BACAMALANG.COM – Seorang nasabah FIF, Dwi Putri Agustini, warga Cemorokandang, Kota Malang, mengaku kecewa setelah sepeda motor miliknya ditarik paksa. Ia menduga dana angsuran yang telah dibayarkan melalui seorang petugas penagihan tidak disetorkan ke perusahaan pembiayaan tersebut.
Kasus ini kini telah dilaporkan ke pihak kepolisian karena diduga terdapat unsur penggelapan dana angsuran sebesar Rp850 ribu.

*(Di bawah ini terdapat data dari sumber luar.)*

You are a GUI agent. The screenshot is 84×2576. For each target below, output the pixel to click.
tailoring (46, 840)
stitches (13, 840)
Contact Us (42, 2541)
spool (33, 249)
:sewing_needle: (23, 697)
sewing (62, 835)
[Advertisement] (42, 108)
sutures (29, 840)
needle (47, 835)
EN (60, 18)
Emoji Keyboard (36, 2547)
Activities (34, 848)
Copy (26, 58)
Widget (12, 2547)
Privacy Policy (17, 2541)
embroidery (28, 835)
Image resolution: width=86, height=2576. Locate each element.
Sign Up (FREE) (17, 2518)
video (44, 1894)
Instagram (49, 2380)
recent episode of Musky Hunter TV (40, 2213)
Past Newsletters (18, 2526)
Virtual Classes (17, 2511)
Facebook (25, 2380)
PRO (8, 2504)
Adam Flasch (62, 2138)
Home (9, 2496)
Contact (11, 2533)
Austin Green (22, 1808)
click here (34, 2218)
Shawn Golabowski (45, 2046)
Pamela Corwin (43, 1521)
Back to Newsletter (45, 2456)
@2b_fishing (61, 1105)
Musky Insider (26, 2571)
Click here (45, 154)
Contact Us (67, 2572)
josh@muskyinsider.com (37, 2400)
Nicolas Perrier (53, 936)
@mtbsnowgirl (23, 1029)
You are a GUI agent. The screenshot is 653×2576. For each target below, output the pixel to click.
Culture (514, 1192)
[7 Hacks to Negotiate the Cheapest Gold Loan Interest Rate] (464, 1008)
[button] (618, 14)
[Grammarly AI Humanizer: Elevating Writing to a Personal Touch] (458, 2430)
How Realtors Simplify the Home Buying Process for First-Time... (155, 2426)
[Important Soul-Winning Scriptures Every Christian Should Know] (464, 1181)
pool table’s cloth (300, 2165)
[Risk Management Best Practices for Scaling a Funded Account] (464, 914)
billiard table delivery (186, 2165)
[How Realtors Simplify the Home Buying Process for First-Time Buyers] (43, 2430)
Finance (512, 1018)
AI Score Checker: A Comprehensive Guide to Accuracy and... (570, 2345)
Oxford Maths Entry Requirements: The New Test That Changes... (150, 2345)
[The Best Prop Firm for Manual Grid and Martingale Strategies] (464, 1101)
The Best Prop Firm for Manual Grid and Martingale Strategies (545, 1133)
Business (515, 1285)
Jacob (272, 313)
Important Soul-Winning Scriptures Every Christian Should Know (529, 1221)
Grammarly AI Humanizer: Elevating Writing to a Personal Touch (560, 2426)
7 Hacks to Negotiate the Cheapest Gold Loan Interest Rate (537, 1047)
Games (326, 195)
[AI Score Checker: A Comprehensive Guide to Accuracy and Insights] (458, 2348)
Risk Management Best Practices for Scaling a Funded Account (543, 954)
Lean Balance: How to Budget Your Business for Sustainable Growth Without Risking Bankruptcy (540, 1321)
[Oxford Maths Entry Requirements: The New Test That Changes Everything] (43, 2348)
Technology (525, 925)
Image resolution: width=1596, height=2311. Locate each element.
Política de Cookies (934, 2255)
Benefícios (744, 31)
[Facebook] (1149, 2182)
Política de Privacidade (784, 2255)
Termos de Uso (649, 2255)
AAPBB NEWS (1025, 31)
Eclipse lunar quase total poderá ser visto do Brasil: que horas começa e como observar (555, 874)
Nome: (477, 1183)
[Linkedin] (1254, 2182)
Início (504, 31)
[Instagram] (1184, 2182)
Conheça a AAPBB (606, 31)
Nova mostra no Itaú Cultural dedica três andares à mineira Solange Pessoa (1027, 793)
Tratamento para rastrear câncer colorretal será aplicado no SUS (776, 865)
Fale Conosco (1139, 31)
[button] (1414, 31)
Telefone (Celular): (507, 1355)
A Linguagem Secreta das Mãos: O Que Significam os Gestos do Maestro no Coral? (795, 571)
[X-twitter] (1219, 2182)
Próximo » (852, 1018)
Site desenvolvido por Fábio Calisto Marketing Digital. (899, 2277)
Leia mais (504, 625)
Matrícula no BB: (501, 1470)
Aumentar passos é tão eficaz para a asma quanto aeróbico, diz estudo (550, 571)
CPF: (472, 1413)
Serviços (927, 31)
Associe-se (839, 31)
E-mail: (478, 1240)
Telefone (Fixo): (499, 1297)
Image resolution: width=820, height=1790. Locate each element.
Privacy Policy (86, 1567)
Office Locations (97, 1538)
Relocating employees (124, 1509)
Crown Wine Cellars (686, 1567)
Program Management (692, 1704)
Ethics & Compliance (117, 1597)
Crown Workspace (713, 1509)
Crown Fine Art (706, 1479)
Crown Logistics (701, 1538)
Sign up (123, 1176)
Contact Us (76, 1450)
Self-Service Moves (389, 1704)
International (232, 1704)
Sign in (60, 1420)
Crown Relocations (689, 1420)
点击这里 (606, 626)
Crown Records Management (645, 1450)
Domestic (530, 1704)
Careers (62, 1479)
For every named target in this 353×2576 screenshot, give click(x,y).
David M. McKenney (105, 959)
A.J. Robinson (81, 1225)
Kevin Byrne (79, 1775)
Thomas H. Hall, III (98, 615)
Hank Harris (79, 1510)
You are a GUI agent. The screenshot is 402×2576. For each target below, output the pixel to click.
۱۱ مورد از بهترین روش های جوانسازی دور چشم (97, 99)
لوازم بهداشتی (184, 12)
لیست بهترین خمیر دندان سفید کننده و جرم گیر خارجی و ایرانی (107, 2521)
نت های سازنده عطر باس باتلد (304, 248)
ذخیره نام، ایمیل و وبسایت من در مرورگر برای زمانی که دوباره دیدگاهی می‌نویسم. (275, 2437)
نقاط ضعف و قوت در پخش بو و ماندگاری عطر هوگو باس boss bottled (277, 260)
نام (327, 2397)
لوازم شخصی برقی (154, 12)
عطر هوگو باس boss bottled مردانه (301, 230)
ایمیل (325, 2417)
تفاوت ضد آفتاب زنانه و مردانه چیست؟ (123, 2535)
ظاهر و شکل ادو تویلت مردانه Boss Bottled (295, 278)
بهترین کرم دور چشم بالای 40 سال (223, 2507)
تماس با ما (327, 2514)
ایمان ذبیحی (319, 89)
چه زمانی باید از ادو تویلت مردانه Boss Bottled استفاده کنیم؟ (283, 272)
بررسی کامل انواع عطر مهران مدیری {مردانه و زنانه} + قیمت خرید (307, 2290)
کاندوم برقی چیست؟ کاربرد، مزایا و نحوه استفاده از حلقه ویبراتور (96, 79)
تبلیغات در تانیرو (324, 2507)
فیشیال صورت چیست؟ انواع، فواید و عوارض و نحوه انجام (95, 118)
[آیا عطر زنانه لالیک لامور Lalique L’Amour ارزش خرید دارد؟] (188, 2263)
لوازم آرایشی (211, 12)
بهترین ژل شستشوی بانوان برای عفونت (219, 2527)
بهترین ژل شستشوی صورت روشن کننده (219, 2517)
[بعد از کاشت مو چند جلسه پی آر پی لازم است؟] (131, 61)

Dwi menjelaskan, sebelumnya ia mengajukan pinjaman sebesar Rp6,5 juta kepada FIF dengan jaminan BPKB sepeda motor. Dana tersebut rencananya digunakan sebagai modal usaha sekaligus biaya pendidikan anaknya.
“Saya mengajukan pinjaman ke FIF sebesar Rp6,5 juta dengan jaminan BPKB sepeda motor. Rencananya untuk modal usaha dan biaya sekolah anak,” ujarnya, Senin (22/6/2026).
Namun, pada tiga bulan pertama masa angsuran, Dwi mengaku belum mampu melakukan pembayaran sehingga menunggak tiga kali cicilan.
Menurut Dwi, saat itu ia dihubungi oleh Achmad Fatchur Rachman yang disebut sebagai petugas penagihan FIF. Ia diminta segera membayar satu kali angsuran agar kendaraannya tidak ditarik.
“Saya kemudian mentransfer uang angsuran sebesar Rp850 ribu dari rekening BRI ke rekening BCA atas nama Achmad Fatchur Rachman,” jelasnya.
Meski telah melakukan pembayaran, Dwi mengaku terkejut saat mendapat kabar bahwa sepeda motor miliknya tetap ditarik oleh debt collector ketika sedang dipinjam tetangganya, Ahmad Hakim.
“Saya ditelepon tetangga saya, Ahmad Hakim. Dia mengabarkan bahwa motor saya ditarik paksa oleh pihak FIF saat digunakan untuk menjemput anaknya sekolah,” katanya.
Sementara itu, kuasa hukum Dwi, M. Erpin Yuliono, SH, menilai penarikan kendaraan tersebut tidak sesuai dengan ketentuan hukum yang berlaku.
“Seharusnya penarikan kendaraan dilakukan melalui mekanisme yang sah dan berdasarkan penetapan pengadilan. Namun yang terjadi justru penarikan paksa, sehingga kami menilai tindakan tersebut melanggar aturan,” ujar Erpin.
Selain itu, Erpin mengaku mempertanyakan keberadaan perjanjian fidusia yang menjadi dasar penarikan kendaraan. Menurutnya, pihak FIF tidak dapat menunjukkan dokumen tersebut.
“Saat kami meminta dokumen perjanjian fidusia, pihak FIF tidak bisa menunjukkannya. Klien kami juga tidak pernah datang ke kantor notaris untuk menandatangani akta fidusia,” tegasnya.
Merasa dirugikan, Dwi Putri Agustini yang didampingi tim kuasa hukum dari Malang Jejeg akhirnya melaporkan Achmad Fatchur Rachman ke Polresta Malang Kota.
Dwi berharap sepeda motor miliknya dapat dikembalikan dan proses pembayaran angsuran tetap dapat dilanjutkan sesuai perjanjian awal yang telah disepakati.